Mir verschlug es zunächst die Sprache. Ich war irritiert. Es ist heutzutage wirklich normal, dass man andere Menschen runtermacht? Auf mein Nachfragen, bestätigte der Schüler seine Aussage. Er meinte es wirklich ernst. Er war davon überzeugt.
Noch lange beschäftigte mich diese Aussage. Wie kommt er darauf? Was hat er erfahren, dass er das als normal empfindet? Ist er vielleicht selbst oft runtergemacht worden?
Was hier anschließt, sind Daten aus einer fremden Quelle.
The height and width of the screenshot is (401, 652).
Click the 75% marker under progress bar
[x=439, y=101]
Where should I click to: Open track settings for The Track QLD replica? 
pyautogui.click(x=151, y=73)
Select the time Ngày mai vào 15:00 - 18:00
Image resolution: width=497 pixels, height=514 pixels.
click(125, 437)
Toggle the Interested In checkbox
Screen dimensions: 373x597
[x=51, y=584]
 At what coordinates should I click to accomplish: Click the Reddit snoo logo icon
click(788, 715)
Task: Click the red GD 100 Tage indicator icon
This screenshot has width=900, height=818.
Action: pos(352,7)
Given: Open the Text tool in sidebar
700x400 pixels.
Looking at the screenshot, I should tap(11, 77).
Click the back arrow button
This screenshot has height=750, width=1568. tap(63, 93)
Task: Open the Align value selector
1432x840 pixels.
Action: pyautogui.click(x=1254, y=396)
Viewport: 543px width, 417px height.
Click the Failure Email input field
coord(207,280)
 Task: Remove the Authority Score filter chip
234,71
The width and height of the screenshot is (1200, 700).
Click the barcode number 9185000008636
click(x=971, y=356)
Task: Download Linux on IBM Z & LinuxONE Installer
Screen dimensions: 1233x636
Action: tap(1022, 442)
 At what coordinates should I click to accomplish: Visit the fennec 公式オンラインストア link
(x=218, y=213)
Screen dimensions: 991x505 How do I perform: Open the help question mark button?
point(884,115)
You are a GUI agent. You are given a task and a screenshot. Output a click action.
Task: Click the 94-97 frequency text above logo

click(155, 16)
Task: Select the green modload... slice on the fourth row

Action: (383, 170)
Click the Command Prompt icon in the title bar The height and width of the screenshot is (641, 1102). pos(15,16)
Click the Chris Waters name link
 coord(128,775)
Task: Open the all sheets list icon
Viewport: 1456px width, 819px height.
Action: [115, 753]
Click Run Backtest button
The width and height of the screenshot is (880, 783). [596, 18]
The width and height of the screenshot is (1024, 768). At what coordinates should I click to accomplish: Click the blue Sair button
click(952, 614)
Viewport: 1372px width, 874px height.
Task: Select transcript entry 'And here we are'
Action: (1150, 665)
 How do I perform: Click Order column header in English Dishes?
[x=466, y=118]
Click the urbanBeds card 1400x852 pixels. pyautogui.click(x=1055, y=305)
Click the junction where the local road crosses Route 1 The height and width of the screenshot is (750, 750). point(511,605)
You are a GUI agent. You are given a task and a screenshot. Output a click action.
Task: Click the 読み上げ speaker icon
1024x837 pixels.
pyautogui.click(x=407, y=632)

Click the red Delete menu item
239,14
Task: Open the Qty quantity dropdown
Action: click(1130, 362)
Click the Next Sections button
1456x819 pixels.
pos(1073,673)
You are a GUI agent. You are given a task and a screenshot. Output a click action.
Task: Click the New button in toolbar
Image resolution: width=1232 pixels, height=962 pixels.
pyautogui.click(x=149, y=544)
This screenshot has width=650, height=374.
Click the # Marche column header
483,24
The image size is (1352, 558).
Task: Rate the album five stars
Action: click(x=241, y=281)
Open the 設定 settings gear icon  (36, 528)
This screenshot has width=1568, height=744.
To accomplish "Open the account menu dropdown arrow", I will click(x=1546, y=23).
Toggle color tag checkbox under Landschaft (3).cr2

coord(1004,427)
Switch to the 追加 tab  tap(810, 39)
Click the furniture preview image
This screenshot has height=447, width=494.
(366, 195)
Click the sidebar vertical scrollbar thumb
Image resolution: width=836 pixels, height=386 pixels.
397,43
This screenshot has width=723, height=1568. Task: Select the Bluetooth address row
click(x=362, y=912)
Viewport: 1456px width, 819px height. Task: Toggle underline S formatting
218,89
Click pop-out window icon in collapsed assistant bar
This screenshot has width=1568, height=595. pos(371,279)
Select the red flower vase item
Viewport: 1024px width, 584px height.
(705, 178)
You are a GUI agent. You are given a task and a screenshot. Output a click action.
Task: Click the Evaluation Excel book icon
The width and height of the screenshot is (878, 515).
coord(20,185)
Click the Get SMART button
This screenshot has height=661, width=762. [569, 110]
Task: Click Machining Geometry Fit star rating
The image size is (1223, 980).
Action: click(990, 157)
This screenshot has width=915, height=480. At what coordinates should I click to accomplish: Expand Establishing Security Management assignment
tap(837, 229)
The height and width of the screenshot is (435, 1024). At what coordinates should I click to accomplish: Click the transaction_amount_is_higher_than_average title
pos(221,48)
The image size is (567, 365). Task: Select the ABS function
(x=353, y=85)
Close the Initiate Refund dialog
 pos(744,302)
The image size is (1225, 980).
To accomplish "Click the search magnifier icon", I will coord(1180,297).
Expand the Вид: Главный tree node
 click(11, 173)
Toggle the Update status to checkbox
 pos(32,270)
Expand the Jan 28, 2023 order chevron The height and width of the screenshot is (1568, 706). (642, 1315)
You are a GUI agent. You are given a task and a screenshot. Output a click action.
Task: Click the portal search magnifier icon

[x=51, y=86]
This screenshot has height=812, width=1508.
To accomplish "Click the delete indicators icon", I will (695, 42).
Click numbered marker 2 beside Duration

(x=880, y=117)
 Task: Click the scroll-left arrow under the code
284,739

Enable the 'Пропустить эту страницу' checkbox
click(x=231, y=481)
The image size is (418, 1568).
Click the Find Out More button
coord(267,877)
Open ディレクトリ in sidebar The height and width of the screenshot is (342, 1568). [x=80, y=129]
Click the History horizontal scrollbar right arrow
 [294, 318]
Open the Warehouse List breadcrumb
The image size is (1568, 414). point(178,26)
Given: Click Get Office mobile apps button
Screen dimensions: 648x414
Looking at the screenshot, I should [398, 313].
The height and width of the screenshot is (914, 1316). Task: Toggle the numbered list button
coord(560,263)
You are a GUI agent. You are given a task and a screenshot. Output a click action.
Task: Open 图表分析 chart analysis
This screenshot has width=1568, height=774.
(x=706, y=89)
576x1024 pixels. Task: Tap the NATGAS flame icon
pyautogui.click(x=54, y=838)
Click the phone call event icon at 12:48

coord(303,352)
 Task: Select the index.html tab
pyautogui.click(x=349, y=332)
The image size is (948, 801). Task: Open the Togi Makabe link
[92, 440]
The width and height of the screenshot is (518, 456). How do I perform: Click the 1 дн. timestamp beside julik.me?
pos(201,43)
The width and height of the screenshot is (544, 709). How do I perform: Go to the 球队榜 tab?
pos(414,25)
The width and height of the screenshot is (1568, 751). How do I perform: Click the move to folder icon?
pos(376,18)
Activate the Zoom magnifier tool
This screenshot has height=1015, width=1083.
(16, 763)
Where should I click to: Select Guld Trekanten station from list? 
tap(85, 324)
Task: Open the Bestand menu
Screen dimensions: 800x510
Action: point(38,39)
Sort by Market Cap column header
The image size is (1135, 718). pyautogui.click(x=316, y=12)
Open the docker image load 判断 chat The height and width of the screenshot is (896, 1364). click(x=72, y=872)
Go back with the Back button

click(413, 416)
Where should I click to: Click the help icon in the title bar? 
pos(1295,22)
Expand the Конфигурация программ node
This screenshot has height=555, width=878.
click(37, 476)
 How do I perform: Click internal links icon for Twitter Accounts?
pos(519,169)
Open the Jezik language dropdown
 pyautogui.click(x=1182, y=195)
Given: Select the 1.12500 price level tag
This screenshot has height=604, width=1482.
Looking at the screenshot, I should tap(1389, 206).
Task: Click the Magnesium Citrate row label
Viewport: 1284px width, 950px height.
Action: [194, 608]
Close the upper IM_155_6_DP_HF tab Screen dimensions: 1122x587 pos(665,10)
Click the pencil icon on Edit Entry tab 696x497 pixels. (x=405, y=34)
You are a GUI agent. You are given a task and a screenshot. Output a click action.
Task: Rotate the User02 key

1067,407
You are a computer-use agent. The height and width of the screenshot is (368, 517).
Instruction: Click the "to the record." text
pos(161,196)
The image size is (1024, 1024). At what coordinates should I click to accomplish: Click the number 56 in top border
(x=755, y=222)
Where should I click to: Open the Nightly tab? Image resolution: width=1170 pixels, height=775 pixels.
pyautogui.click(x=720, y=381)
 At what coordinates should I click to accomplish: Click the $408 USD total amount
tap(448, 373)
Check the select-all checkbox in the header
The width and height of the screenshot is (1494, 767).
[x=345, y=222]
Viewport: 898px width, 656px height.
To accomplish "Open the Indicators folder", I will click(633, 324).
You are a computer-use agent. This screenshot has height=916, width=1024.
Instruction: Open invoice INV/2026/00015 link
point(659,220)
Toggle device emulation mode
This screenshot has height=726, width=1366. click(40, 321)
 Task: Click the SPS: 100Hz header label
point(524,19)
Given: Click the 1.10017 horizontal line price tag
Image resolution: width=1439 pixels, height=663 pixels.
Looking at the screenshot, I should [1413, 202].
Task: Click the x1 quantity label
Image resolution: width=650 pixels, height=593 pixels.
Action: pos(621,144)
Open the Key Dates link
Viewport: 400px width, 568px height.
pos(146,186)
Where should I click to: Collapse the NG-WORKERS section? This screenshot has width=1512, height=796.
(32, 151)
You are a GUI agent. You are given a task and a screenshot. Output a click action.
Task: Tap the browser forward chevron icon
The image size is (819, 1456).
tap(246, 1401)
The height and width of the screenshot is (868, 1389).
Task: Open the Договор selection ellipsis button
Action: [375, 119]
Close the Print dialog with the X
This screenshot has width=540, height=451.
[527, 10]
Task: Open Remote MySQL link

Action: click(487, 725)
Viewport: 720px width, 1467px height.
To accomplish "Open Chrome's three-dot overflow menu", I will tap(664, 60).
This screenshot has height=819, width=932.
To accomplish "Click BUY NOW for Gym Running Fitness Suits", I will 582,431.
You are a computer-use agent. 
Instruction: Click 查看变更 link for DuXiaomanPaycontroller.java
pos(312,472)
Hat sich ihm da niemand an die Seite gestellt und ihn geschützt?
Muss man andere Menschen runtermachen, um zu einer Gruppe zu gehören? Hat ihm niemand gesagt, dass das Runtermachen von anderen Menschen nicht normal ist? Welche Vorbilder hat dieser Jugendliche?
Ein paar Tage später behauptete der amerikanische Präsident, dass das Inklusionsprojekt der Demokraten schuld sei an dem Flugzeugabsturz über Washington. „Es säßen nur Behinderte“ in den Towern. Diese Äußerung war wieder einmal ein Rundumschlag gegen viele Menschengruppen; von den politischen andersdenkenden Demokraten über Behinderte zu den Fluglotsen. Diese Vorgehensweise, Menschen schlecht zu machen, sie bewusst und gezielt ins schlechte Licht zu stellen, ist die schlimmste Form des Runtermachens. Es ist menschenverachtend.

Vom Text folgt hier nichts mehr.